→ **Parts of the exercise**:
#1 Translate this sentence from the forum thread about STEM majors into Spanish: "Even the most brilliant people I studied with in engineering worked very hard."
#2 Quote the forum thread about STEM majors word for word, between "Anonymous wrote:Anonymous wrote:Anonymous" and "for different folks.", inclusive.

→ **Document excerpt**:
Anonymous wrote:I am a Physicist. I never found the physics classes hard. The hardest classes for me were the ones which required a lot of memorization. My lowest grade in college was in Art Appreciation.
Anonymous wrote:Anonymous wrote:Anonymous wrote:Such a weird question OP. People are good at different things. So, for some people engineering is a breeze and for others they might think writing white papers is a breeze. Not everyone wants to be STEM<STEM, STEM. It's strange for people to presume those are necessarily difficult majors....different strokes for different folks.
I don’t know anyone who thought engineering was a breeze. In fact, usually engineering schools have lower cutoffs to make top 10% of the class because the average grades are lower.
This. Even the most brilliant people I studied with in engineering worked very hard. Very few people got As.
I get so tired of people acting like STEM majors had some innately magical talent for STEM. It’s actually just really hard work.

→ **Material**:
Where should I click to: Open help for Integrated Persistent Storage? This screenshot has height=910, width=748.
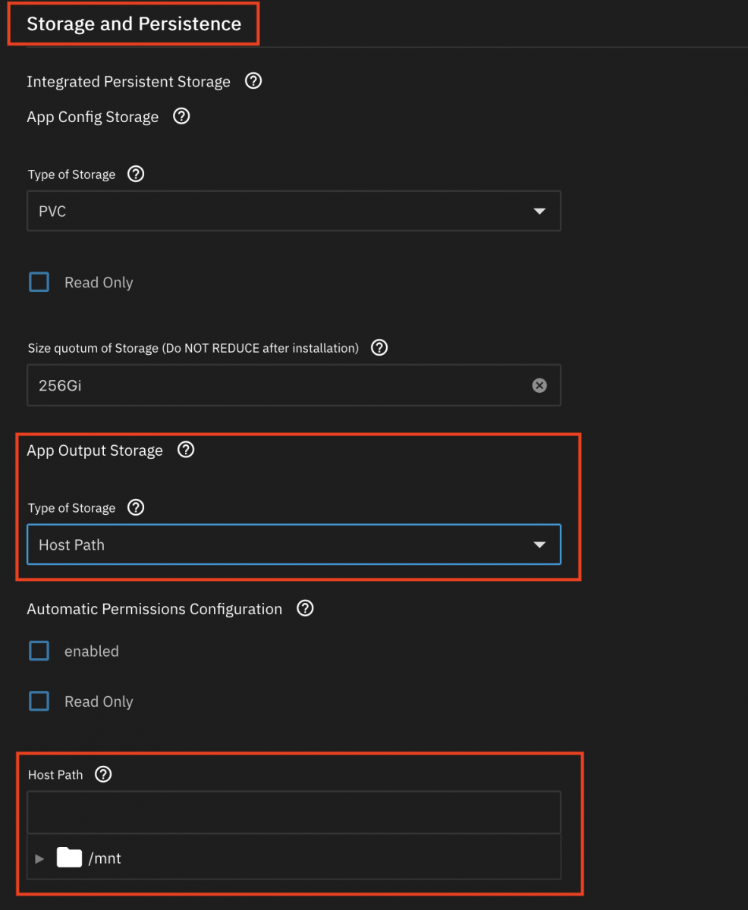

→ **Responses in order**:
#1 Incluso las personas más brillantes con las que estudié ingeniería trabajaban muy duro.

#2
Anonymous wrote:Anonymous wrote:Anonymous wrote:Such a weird question OP. People are good at different things. So, for some people engineering is a breeze and for others they might think writing white papers is a breeze. Not everyone wants to be STEM<STEM, STEM. It's strange for people to presume those are necessarily difficult majors....different strokes for different folks.